Lexicographer cherishes cliches as easily understood shorthand to speech

January 01, 1992|By Knight-Ridder News Service

The English language has not gone to pot. It's not on a slow boat to China. It's not going to hell in a handbasket.

We have this from the horse's mouth.

The horse is a noted lexicographer who believes with all her heart that cliches, while as old as the hills, can be as fresh as daisies.

Christine Ammer, the lexicographer and a good conversationalist to boot, has just compiled "Have A Nice Day -- No Problem! A Dictionary of Cliches" (Dutton, $25). She has listed 3,000 of 'em, defined 'em and found out where they came from.

(Yes, that means she's separated the wheat from the chaff, the sheep from the goats and the men from the boys all while scratching the surface, scraping the bottom of the barrel and rocking the boat.)

The 454-page book is Ms. Ammer's way of paying tribute to the much-maligned tool of speech. But she is not making a silk purse out of a sow's ear. She really likes these things.

Cliches are, she says, the fast food of the language, but they're useful ones. They are a few words that do the work of too many paragraphs and too much dialogue. Who among us doesn't know how to steal someone's thunder? Who among us knows why thunder has anything to do with it?

(Dying to know the answer to that? Seems that 18th-century playwright and critic John Dennis devised a thunder machine for one of his plays.

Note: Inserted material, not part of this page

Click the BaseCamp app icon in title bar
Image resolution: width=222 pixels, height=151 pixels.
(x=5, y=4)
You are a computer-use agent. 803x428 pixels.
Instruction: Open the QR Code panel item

But a few nights after his play closed, a production of "Macbeth" employed his method of rattling tin to simulate a storm. Dennis was there and, the story goes, he hopped right up and said, "They steal my thunder." Now you know. Don't give it a second thought.)

"Cliches are instant communication," says Ms. Ammer. "They're very effective, though they've gotten a bad name from creative writers and poets."

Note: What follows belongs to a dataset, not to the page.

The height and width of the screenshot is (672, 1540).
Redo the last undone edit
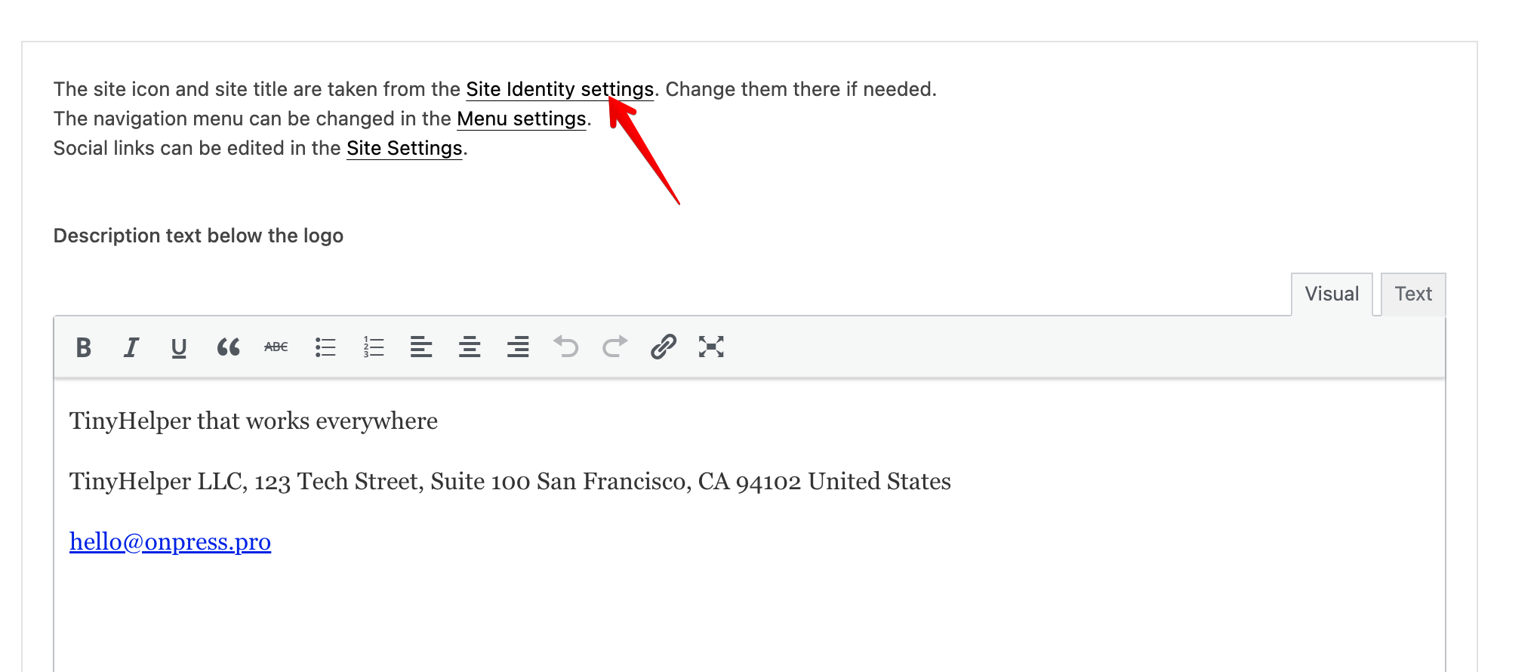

That's because poets are confused. Cliches are not great poetry and no one in his right mind thinks so. Nor they do not constitute literature -- though their origin could be.

Instead, cliches are just bits of talk that made it wholesale into the language because people just kept repeating them.

Take "gone to pot." Ms. Ammer says she thought it would be a relatively recent addition to the language and was surprised to find it originated in the 16th century and had something to do with stew meat.

"The weaketh go to the pot. Think about it. It still works with the cliche."

"No problem" -- at 20 years old -- is about as young as Ms. Ammer's cliches get. And it made it in because it has made it into popular literature and not just popular language.

Ms. Ammer's anthology, which is a serious work, doesn't include 1,000 or so phrases that either couldn't be tracked down or couldn't really be called current.

It goes without saying, then, that author Ms. Ammer is a scholar who took nothing at face value and who hopes that no grass grows under your feet as you crossword puzzle fans, you word lovers, you curiosity seekers, give her book a warm welcome.

She, then, can laugh all the way to the bank.